Küçük diktatörler ve destekçileri…
Küba’yı 47 yıl demir yumrukla yöneten diktatör, 90 yaşında öldü. Bazıları o diktatörden kahraman çıkarmaya yeltendi! Suriye’yi baştan aşağı kana boğan Esad’ın...
Küba’yı 47 yıl demir yumrukla yöneten diktatör, 90 yaşında öldü. Bazıları o diktatörden kahraman çıkarmaya yeltendi! Suriye’yi baştan aşağı kana boğan Esad’ın destekçileri, onunla yeni denge kurmaya çalışıyor…

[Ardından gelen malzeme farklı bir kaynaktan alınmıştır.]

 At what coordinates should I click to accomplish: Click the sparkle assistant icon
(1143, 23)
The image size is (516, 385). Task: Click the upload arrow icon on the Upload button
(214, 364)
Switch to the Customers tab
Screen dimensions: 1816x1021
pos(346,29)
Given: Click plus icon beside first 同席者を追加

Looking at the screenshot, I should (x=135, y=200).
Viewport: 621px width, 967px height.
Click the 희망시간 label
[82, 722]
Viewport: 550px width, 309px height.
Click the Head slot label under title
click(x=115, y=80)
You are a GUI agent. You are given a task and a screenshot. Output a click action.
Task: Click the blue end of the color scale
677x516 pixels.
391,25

Fidel Castro 90 yaşında ölünce, halk deyişiyle “badem gözlü” oldu! Kimi şaşkınlar onun için, “Küba’nın efsanevi lideri” filan gibi saçma sapan güzellemeler yaptı. Oysa bahsedilen kişi, 1959’dan 2006 yılına kadar, tam 47 sene küçücük bir ülke olan Küba’ya kan kusturan küçük bir diktatörden başkası değildi. Ayağa kalkamayacak derecede hastalanınca, saltanat gibi, yerine kardeşini bırakarak çekildi. Bir kapitalist diktatör olan General Batista, ondan önce aynı zavallı ülkeye kan kusturuyordu. O kapitalist diktatörü Amerika Birleşik Devletleri destekliyordu. Komünist Castro’yu ise Sovyetler Birliği destekledi. Öyle ki, 1962’de Sovyetlerin ABD’yi baskılamak için Küba’ya füze yerleştirmeye kalkışması, az daha dünyayı nükleer bir savaşa götürüyordu… Neyse ki, sonunda sağduyu galip geldi de, bütün dünya gerçek bir felaketi yaşamaktan kıl payı kurtuldu. Büyük güçlerin destek verdiği küçük ve orta boy diktatörler, her zaman dünya barışı için tehdit ve tehlike teşkil etmiştir. Kim İl Sung, bunların en başında gelir. II. Dünya Savaşında Sovyet Ordusunda binbaşı rütbesiyle görev yapan Sung, 1948’de 38. Paralel hattının kurulmasıyla Kuzey Kore’nin ilk başbakanı oldu. 1950’lerin başında ve henüz II. Dünya Harbinin dumanları tüterken, Kuzey Kore’nin Güney’e saldırmasıyla Asya Pasifik Bölgesi bir anda kan ve ateşe boğulmuştu. O savaşın sonrasında, Kuzey Kore’nin başına mutlak diktatör olarak yerleşen Sung, 1994’te ölünce yerine yarı deli oğlu Kim Jong İl, kâbus gibi memleketin başına çöktü.